Available data:
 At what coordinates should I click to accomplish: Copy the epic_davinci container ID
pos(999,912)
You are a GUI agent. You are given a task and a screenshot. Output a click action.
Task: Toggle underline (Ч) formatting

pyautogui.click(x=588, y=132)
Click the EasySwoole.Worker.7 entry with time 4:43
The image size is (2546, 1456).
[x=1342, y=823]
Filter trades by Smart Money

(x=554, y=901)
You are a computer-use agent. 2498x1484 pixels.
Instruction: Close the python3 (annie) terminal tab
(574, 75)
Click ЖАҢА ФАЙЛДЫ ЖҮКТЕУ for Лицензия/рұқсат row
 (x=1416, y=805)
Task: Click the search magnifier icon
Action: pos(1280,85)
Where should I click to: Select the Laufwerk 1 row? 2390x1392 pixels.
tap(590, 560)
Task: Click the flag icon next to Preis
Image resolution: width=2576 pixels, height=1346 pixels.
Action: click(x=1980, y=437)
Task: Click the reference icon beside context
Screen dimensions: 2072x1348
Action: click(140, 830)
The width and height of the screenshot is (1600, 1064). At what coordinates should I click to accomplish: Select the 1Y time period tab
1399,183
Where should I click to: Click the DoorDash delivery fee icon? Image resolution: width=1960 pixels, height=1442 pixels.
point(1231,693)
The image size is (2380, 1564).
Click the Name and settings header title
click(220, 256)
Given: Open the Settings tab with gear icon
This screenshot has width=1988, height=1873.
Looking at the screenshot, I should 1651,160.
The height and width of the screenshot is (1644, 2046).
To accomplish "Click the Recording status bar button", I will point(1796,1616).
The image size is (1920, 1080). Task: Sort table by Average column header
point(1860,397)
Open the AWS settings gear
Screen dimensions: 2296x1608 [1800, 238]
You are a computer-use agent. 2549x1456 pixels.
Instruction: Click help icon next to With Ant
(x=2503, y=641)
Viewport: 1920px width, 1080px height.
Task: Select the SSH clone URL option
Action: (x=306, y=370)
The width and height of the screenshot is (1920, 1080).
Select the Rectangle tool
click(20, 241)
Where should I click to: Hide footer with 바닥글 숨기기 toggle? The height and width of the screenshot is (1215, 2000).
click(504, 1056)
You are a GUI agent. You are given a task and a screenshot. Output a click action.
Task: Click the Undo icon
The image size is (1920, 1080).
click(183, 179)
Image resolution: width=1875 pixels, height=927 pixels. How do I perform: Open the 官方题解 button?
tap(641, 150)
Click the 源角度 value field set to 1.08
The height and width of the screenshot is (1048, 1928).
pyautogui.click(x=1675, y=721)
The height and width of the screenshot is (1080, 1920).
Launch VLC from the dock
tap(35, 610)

Task item: Only the lines from the one with "This screenshot has width=1988, height=1873." through the final line above belong in the answer, each reproduced word for word.

Task output:
This screenshot has width=1988, height=1873.
Looking at the screenshot, I should 1651,160.
The height and width of the screenshot is (1644, 2046).
To accomplish "Click the Recording status bar button", I will point(1796,1616).
The image size is (1920, 1080). Task: Sort table by Average column header
point(1860,397)
Open the AWS settings gear
Screen dimensions: 2296x1608 [1800, 238]
You are a computer-use agent. 2549x1456 pixels.
Instruction: Click help icon next to With Ant
(x=2503, y=641)
Viewport: 1920px width, 1080px height.
Task: Select the SSH clone URL option
Action: (x=306, y=370)
The width and height of the screenshot is (1920, 1080).
Select the Rectangle tool
click(20, 241)
Where should I click to: Hide footer with 바닥글 숨기기 toggle? The height and width of the screenshot is (1215, 2000).
click(504, 1056)
You are a GUI agent. You are given a task and a screenshot. Output a click action.
Task: Click the Undo icon
The image size is (1920, 1080).
click(183, 179)
Image resolution: width=1875 pixels, height=927 pixels. How do I perform: Open the 官方题解 button?
tap(641, 150)
Click the 源角度 value field set to 1.08
The height and width of the screenshot is (1048, 1928).
pyautogui.click(x=1675, y=721)
The height and width of the screenshot is (1080, 1920).
Launch VLC from the dock
tap(35, 610)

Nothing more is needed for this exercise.